— start of Exercise material —

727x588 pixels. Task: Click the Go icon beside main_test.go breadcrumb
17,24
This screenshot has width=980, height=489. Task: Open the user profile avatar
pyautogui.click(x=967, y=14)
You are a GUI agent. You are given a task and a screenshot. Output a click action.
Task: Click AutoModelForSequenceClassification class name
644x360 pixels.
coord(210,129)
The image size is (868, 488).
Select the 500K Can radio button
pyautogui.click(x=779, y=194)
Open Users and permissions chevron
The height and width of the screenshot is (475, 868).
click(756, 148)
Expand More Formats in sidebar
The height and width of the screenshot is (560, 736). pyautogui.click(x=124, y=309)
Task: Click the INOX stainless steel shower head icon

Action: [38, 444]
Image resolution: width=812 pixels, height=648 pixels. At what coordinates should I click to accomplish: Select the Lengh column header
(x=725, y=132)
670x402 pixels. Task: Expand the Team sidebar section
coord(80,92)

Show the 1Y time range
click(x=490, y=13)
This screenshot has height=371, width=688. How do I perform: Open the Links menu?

— end of Exercise material —

◆ Short task ◆
Could you recast the items above as a Markdown table with columns named n and Line, giving each non-blank line its row number and its text?

◆ Reply ◆
| n | Line |
|---|---|
| 1 | 727x588 pixels. Task: Click the Go icon beside main_test.go breadcrumb |
| 2 | 17,24 |
| 3 | This screenshot has width=980, height=489. Task: Open the user profile avatar |
| 4 | pyautogui.click(x=967, y=14) |
| 5 | You are a GUI agent. You are given a task and a screenshot. Output a click action. |
| 6 | Task: Click AutoModelForSequenceClassification class name |
| 7 | 644x360 pixels. |
| 8 | coord(210,129) |
| 9 | The image size is (868, 488). |
| 10 | Select the 500K Can radio button |
| 11 | pyautogui.click(x=779, y=194) |
| 12 | Open Users and permissions chevron |
| 13 | The height and width of the screenshot is (475, 868). |
| 14 | click(756, 148) |
| 15 | Expand More Formats in sidebar |
| 16 | The height and width of the screenshot is (560, 736). pyautogui.click(x=124, y=309) |
| 17 | Task: Click the INOX stainless steel shower head icon |
| 18 | Action: [38, 444] |
| 19 | Image resolution: width=812 pixels, height=648 pixels. At what coordinates should I click to accomplish: Select the Lengh column header |
| 20 | (x=725, y=132) |
| 21 | 670x402 pixels. Task: Expand the Team sidebar section |
| 22 | coord(80,92) |
| 23 | Show the 1Y time range |
| 24 | click(x=490, y=13) |
| 25 | This screenshot has height=371, width=688. How do I perform: Open the Links menu? |